The expected output is each line from the one containing "Task: Click the GE logo emblem" to the last line of the data below, set down exactly, minus the pictures.

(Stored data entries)

###

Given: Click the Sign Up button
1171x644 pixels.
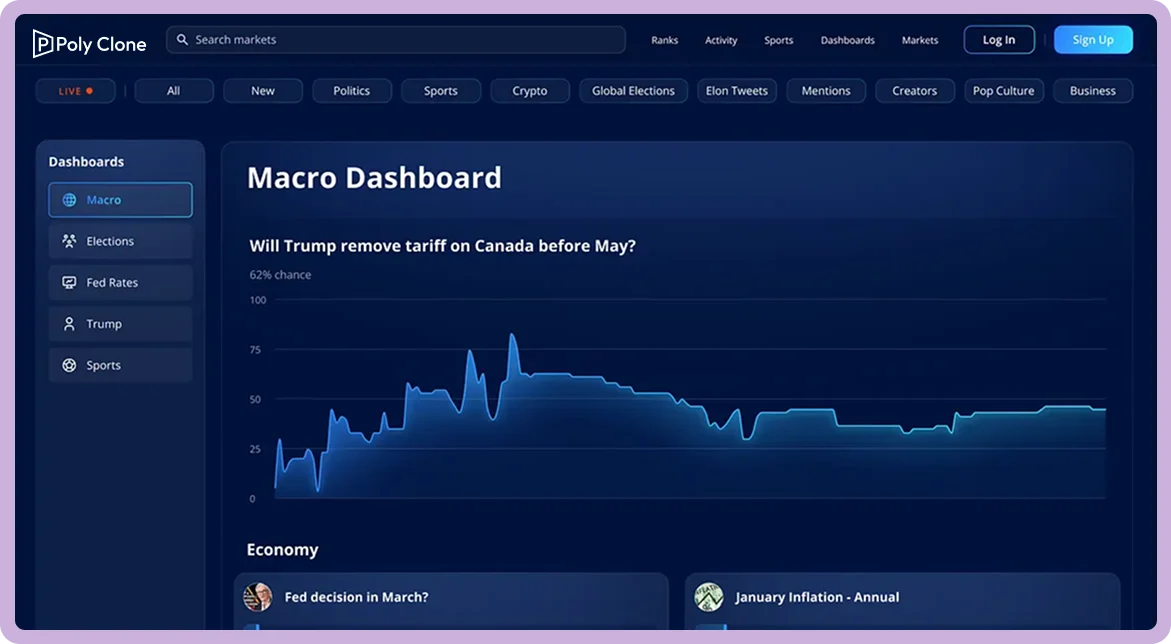Looking at the screenshot, I should (1093, 40).
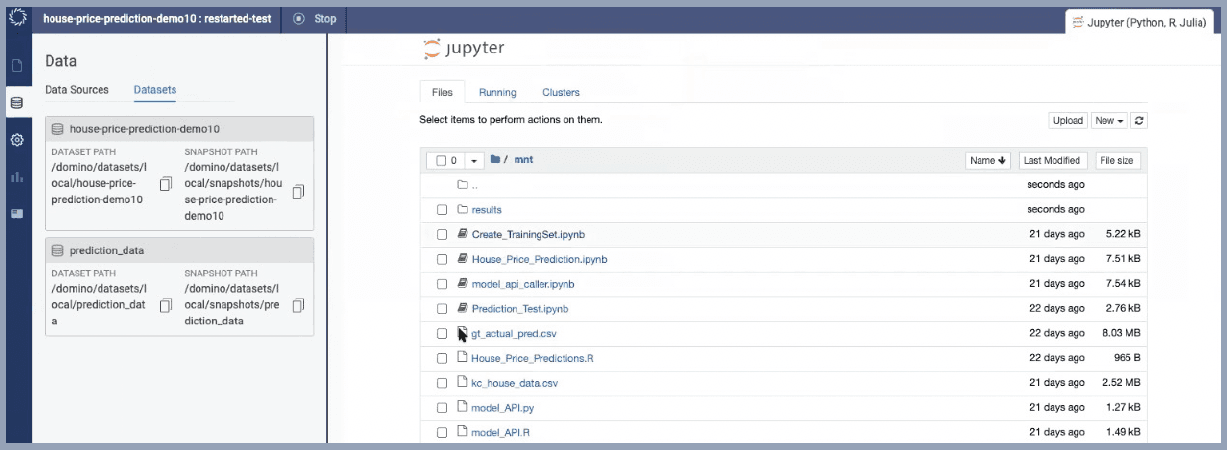Tick the checkbox next to kc_house_data.csv
Screen dimensions: 1227x450
point(442,383)
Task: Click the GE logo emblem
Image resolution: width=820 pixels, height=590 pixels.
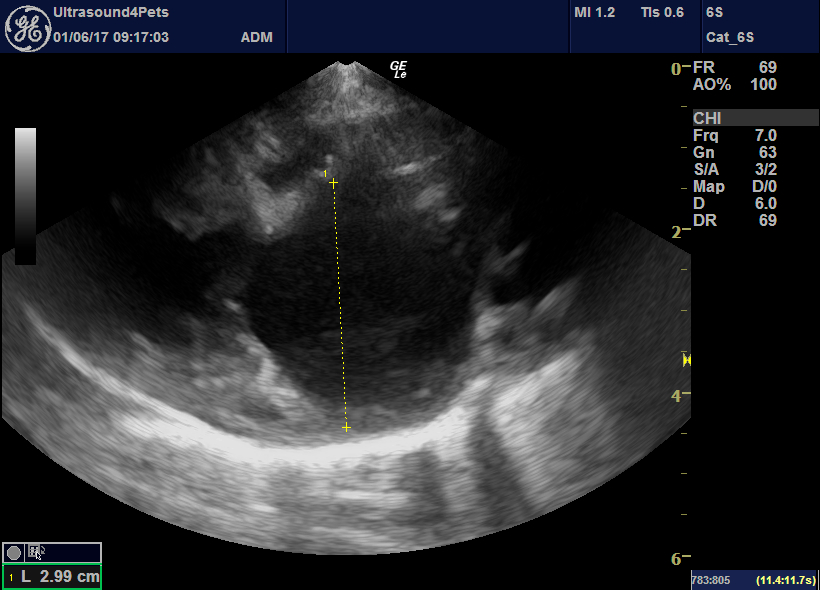Action: coord(27,26)
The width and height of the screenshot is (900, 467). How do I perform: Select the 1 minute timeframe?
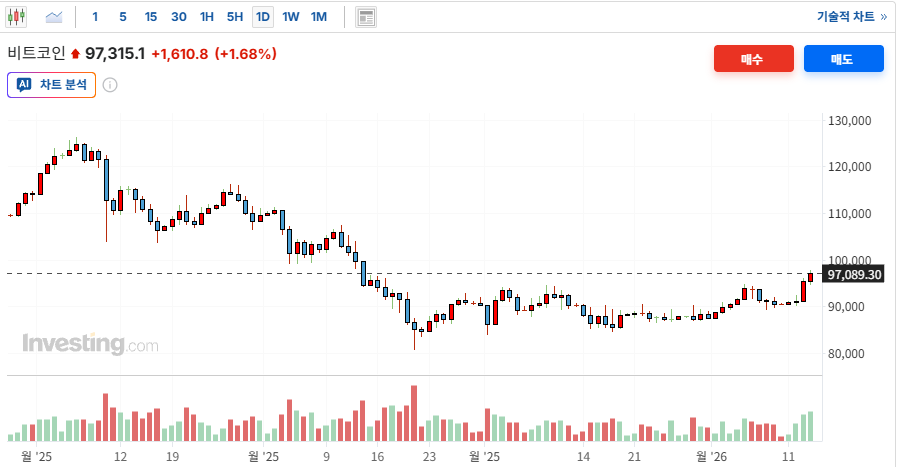click(x=95, y=17)
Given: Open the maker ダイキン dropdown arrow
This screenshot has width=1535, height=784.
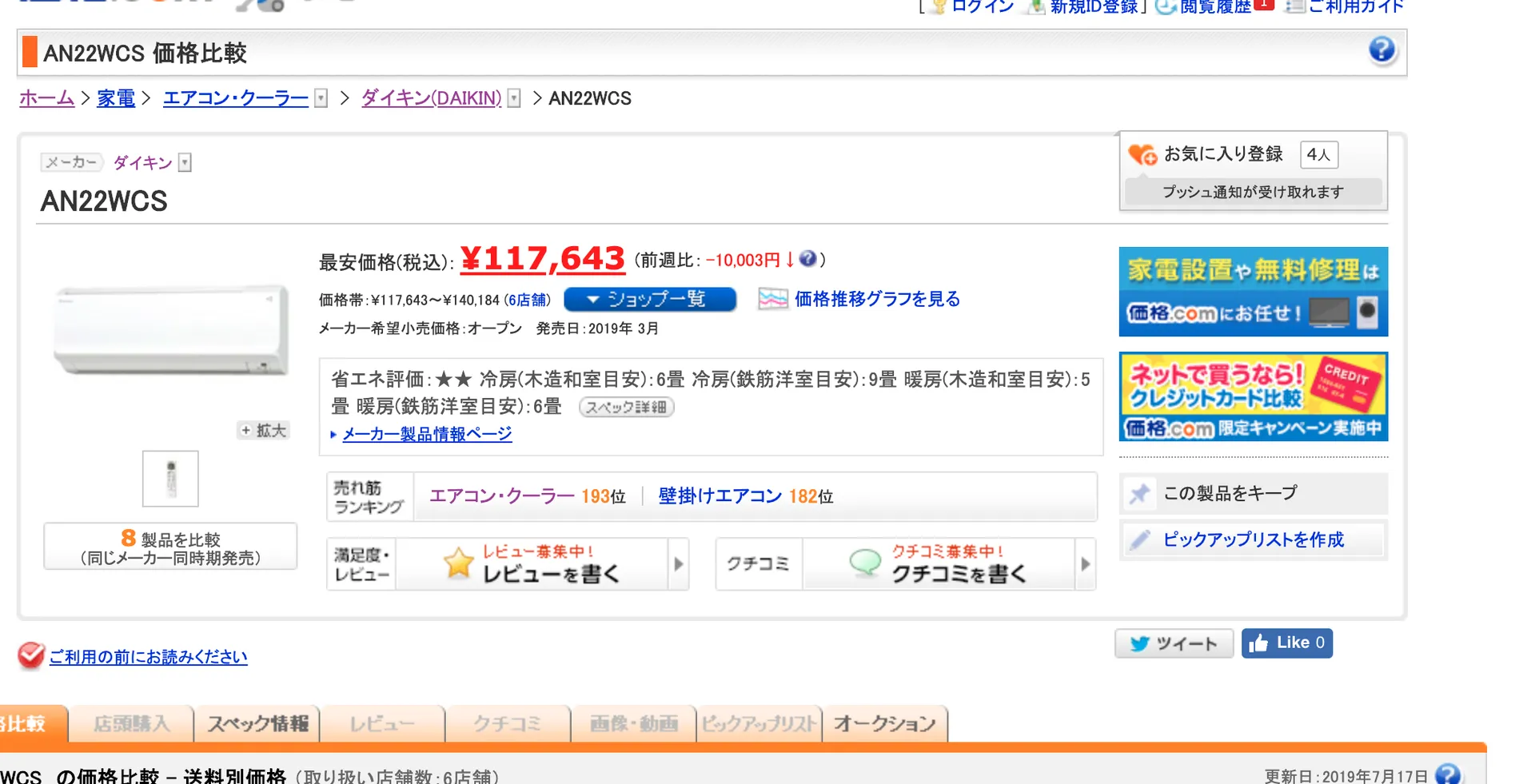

###

» **YOUR SOLUTION**
Task: Click the GE logo emblem
Image resolution: width=820 pixels, height=590 pixels.
Action: coord(27,26)
The width and height of the screenshot is (900, 467). How do I perform: Select the 1 minute timeframe?
click(x=95, y=17)
Given: Open the maker ダイキン dropdown arrow
This screenshot has width=1535, height=784.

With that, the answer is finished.